--- Te gebruiken records ---

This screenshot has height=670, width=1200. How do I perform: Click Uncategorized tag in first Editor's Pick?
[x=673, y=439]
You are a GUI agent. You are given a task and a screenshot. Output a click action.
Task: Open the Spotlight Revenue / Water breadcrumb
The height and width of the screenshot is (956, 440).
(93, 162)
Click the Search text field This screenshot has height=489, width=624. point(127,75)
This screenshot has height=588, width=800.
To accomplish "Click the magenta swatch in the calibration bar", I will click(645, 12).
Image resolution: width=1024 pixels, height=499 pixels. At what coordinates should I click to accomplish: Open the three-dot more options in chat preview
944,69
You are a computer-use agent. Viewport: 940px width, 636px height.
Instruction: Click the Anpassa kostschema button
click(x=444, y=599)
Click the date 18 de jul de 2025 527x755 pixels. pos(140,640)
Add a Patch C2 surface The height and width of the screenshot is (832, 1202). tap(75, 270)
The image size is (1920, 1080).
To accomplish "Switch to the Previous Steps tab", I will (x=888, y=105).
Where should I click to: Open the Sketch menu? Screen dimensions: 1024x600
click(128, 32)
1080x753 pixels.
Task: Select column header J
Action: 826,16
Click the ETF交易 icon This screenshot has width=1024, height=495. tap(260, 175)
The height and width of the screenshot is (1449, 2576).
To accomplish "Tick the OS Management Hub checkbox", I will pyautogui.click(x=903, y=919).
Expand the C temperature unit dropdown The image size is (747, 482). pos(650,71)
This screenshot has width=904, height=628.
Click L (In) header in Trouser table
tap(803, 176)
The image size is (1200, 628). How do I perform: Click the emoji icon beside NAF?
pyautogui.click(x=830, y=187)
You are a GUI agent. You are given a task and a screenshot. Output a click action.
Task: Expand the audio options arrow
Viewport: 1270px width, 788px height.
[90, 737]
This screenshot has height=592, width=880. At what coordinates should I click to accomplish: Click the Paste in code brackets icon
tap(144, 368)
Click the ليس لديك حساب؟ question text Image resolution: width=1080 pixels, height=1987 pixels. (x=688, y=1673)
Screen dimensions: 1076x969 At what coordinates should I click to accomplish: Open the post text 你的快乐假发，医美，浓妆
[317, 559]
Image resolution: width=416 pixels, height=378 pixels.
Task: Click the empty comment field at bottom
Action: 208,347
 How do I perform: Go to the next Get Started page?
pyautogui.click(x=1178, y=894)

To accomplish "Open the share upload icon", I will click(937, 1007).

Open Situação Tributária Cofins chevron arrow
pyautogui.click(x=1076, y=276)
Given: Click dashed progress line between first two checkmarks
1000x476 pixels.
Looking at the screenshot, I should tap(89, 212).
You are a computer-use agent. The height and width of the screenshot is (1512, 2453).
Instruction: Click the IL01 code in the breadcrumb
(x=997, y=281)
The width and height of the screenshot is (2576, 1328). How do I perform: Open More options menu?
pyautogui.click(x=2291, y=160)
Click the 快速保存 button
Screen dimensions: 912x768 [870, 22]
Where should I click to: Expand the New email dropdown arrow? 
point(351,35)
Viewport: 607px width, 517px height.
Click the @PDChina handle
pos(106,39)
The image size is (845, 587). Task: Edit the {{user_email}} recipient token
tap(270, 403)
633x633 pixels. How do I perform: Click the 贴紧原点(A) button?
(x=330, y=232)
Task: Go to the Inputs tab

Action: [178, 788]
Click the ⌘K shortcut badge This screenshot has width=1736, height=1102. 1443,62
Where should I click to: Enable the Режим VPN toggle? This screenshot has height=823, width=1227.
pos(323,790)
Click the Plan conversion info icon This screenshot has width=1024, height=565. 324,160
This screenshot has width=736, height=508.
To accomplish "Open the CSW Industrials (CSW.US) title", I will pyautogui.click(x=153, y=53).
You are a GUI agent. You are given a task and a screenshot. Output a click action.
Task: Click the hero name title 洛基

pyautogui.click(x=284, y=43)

---

Opdracht
Neem de regels uit de records hierboven opnieuw over, de verzoeken inbegrepen, vanaf de regel met "The image size is (845, 587)." tot en met de regel met "pos(323,790)". Verschuif daarbij de coördinaten in de antwoorden door bij elk getal 131 op te tellen.

Juiste uitvoer
The image size is (845, 587). Task: Edit the {{user_email}} recipient token
tap(401, 534)
633x633 pixels. How do I perform: Click the 贴紧原点(A) button?
(x=461, y=363)
Task: Go to the Inputs tab

Action: [309, 919]
Click the ⌘K shortcut badge This screenshot has width=1736, height=1102. 1574,193
Where should I click to: Enable the Режим VPN toggle? This screenshot has height=823, width=1227.
pos(454,921)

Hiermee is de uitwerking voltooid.